● AIM OF THE EXERCISE: Find the word "Title" in the listing, and copy out each line where it turns up.

--- START ---

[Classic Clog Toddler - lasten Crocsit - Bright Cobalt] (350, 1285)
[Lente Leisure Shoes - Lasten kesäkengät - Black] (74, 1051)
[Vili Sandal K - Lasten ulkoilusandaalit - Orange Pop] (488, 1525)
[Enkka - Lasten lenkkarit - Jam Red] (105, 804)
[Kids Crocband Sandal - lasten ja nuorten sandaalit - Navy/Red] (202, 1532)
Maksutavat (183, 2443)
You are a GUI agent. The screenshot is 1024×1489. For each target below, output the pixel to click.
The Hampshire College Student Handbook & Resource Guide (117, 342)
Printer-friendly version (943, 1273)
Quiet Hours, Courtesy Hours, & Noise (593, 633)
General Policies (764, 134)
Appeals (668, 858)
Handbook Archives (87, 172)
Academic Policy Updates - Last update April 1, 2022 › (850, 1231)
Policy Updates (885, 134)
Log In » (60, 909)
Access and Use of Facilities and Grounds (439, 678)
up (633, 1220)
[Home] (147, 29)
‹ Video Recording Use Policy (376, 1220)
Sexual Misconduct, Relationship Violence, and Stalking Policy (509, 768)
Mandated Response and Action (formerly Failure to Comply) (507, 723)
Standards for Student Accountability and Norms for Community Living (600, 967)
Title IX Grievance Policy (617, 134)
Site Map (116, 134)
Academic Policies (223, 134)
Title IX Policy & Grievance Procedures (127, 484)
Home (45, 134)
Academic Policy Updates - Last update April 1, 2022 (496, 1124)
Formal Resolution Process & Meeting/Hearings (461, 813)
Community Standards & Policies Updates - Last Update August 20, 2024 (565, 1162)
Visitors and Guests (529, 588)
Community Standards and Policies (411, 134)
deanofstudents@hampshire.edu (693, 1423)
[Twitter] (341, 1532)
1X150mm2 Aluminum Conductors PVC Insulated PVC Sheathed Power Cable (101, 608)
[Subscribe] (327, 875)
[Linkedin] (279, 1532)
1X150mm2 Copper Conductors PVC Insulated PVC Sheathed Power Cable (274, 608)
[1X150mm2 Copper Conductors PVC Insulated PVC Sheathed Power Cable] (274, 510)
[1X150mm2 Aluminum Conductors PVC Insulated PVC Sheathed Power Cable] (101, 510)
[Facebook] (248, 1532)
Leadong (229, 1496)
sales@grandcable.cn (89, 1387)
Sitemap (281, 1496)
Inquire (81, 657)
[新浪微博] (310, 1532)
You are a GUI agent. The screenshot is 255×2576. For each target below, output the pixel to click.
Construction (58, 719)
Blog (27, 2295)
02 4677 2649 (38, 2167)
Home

--- END ---

● ANSWER SECTION:
Title IX Grievance Policy (617, 134)
Title IX Policy & Grievance Procedures (127, 484)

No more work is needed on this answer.